Saved entries

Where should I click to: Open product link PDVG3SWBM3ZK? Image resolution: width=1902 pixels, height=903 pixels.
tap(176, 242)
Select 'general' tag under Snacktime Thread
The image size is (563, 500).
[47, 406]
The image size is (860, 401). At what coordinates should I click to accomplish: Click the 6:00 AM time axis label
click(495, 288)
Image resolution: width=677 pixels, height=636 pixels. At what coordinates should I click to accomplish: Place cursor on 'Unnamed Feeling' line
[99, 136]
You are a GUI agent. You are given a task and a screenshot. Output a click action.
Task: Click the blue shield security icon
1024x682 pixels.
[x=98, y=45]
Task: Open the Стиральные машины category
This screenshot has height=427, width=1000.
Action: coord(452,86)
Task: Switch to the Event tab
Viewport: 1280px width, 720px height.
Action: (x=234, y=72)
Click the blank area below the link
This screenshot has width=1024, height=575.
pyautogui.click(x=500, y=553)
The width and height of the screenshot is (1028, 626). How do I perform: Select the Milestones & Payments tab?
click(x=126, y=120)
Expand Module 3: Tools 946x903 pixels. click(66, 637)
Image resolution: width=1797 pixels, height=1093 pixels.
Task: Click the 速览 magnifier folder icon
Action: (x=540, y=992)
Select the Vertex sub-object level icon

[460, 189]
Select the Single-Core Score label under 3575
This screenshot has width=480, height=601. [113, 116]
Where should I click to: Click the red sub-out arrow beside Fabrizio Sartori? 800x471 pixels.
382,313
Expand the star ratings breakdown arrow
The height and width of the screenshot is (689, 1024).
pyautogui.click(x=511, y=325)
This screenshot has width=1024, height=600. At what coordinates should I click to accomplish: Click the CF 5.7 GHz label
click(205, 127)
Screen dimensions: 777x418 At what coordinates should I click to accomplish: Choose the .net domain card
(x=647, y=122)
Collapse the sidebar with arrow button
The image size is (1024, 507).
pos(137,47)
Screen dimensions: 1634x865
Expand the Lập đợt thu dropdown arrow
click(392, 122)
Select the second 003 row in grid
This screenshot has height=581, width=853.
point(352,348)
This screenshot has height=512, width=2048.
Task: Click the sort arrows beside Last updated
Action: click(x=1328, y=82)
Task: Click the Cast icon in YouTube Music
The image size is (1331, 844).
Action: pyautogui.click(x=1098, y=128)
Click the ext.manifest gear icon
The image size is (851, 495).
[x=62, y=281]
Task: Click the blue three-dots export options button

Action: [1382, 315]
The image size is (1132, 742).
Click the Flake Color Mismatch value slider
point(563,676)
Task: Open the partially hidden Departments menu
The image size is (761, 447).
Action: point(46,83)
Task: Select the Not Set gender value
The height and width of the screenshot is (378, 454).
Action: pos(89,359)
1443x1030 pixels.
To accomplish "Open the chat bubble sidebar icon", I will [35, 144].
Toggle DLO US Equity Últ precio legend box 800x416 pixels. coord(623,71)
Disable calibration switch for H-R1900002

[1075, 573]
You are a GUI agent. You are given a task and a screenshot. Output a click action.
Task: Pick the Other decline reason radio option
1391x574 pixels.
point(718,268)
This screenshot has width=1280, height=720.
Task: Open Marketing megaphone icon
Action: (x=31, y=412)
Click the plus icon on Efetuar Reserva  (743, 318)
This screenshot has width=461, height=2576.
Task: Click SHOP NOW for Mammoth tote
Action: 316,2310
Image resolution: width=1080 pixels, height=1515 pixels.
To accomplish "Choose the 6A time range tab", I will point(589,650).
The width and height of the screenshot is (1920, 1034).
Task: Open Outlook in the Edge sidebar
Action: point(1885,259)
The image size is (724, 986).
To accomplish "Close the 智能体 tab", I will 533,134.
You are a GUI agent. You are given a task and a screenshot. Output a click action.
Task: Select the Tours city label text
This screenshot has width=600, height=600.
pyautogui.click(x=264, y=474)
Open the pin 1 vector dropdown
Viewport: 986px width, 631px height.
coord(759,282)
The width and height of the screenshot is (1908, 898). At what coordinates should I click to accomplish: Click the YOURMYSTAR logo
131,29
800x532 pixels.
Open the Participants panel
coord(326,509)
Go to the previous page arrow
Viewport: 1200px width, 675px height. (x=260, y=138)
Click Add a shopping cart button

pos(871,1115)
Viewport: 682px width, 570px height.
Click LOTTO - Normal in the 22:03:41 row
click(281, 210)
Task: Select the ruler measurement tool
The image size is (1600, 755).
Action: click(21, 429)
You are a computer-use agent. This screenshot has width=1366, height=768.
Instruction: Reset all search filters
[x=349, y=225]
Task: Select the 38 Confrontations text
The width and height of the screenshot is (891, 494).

WHAT YOU WILL DO —
Among the lines above, count those containing the word "text" and write only the number.

RESULT —
2